Assigned task - Copy every line that holds the string "button" from the data below.

Source data -
>>>>>
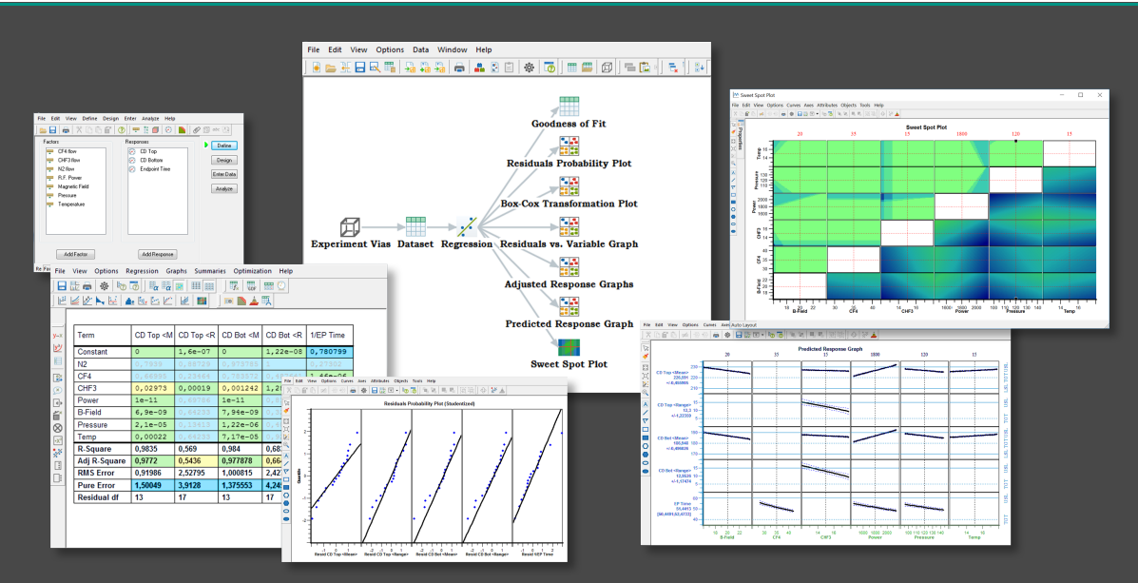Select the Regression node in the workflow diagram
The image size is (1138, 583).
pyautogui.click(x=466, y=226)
<<<<<
>>>>>
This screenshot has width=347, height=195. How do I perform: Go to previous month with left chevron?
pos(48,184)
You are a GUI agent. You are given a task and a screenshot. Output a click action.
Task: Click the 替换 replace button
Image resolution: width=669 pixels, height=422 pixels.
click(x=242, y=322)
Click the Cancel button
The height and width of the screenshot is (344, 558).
<<<<<
>>>>>
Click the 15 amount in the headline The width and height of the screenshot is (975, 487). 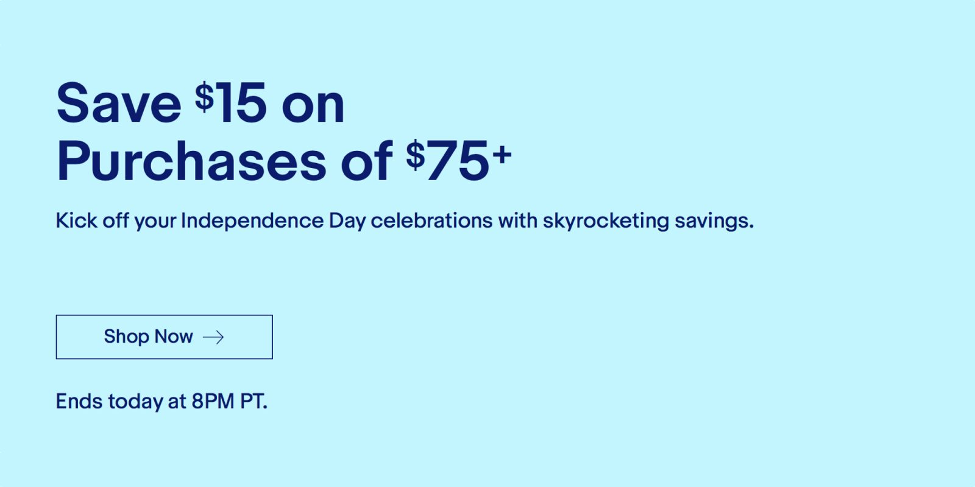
<<<<<
Result of this task -
Task: Click the 替换 replace button
Click the Cancel button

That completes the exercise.